Well, nobody's perfect. For now, I am just going to enjoy (while strangely being a little sad) that my little girls are growing up into their own little personalities. Although those personalities may not always seem very little, they are a never-ending source of pride (and fear) for me. Since I can rarely predict what's coming next, I'm just gonna "keep on keeping on." Until next time....

Monday, April 6, 2015

Sarcasm and the 6 year old





This past week has been a lot of fun. (There might be a little sarcasm in there.) My youngest daughter started it out with a double ear infection and all the coughing, hacking and drooling goodness that comes with it. The tired, crabby attitude was just a bonus. My six year old started getting sick Friday night and now officially has pneumonia. My bonus out of this is that I am now getting sick. I'm hoping it's pneumonia because I'm used to that and it's always a lot of fun. Since I knew we were going to have a really pleasant week or two as we passed various illnesses around the house, I thought I'd have some fun with it.

I decided to teach my six year old daughter the finer points of sarcasm. (I knew that I'd be throwing a lot of it around this week.) After a week of working on it, she has become very good at identifying sarcasm. You would think that would be easy considering more than half the things I say around the house are sarcastic, so she has plenty of examples to learn from. There are a couple of problems that popped up during this week of "education."

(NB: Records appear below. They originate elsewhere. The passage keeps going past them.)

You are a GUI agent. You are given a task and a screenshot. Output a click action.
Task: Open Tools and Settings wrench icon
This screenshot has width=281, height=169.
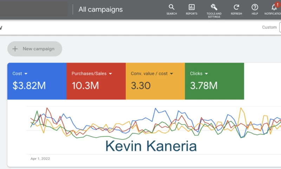[x=214, y=7]
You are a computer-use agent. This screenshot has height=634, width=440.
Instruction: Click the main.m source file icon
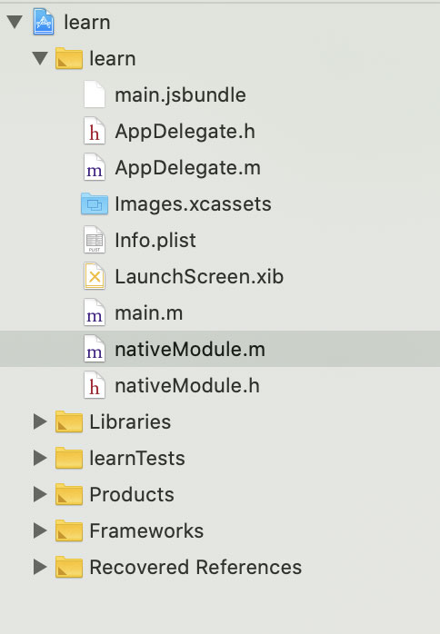click(x=95, y=312)
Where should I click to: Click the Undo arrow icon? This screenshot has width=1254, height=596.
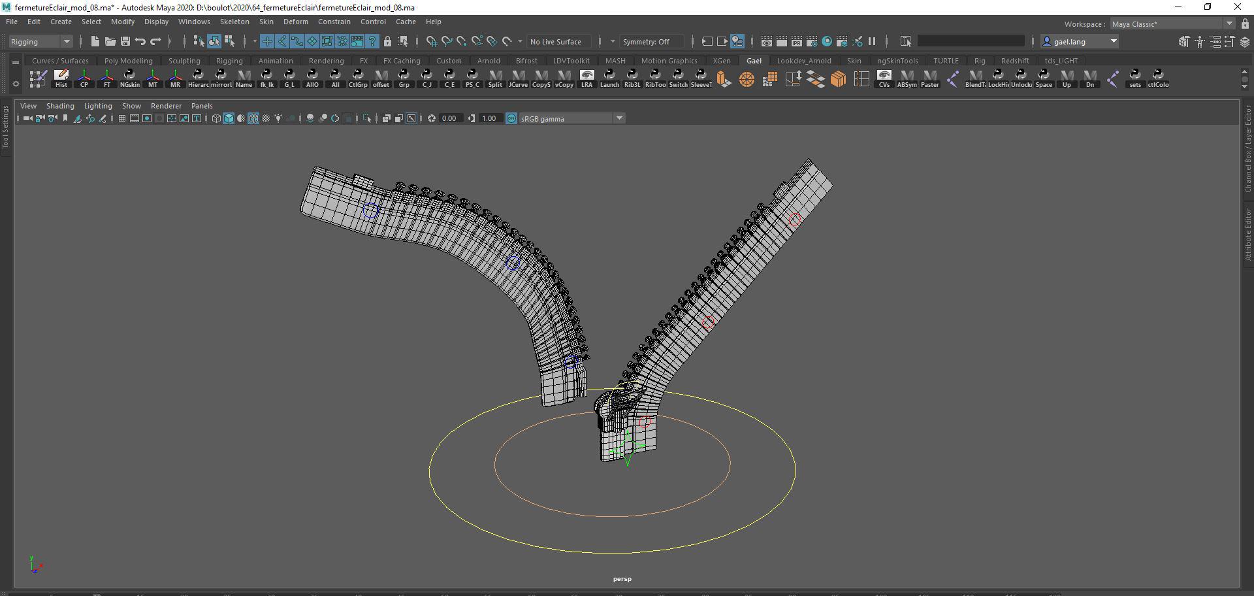click(140, 41)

Apparently, sarcasm isn't as simple and straight forward to a kindergartner as it is to an adult. Who would have guessed?? I quickly learned that helping her identify sarcastic statements was the place to start. She can now see a sarcastic comment coming from a mile away. That in itself brings problem number one into play. My wife and I can no longer use sarcasm to hide our dislike of certain activities around the house. I guess that just means she's going to get a little lesson on brutal honesty while we're at it. I do have to be careful right now while she's sick though. Telling her that "this is going to be a really fun night" while she's throwing up doesn't really go over so well now that she understands sarcasm.

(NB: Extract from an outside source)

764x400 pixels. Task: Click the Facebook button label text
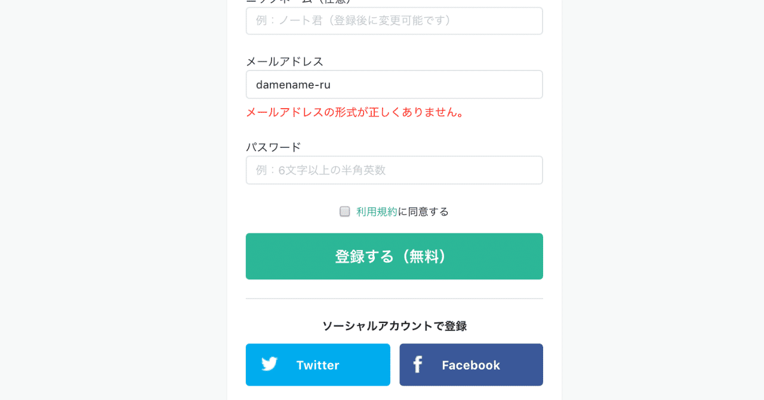471,365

Although she has become very good at identifying sarcasm, her ability to make sarcastic comments is still a little lacking. Her first attempts at sarcasm started out as a "fun way to tell a lie." Making lie telling fun was certainly not my intent, so I made sure to tweak that right away. She has now progressed to telling half truths - which is a step in the right direction, but still not quite right. She has the sense of humor of someone much older than her, so I am excited to see what happens as she grows into her sarcastic abilities.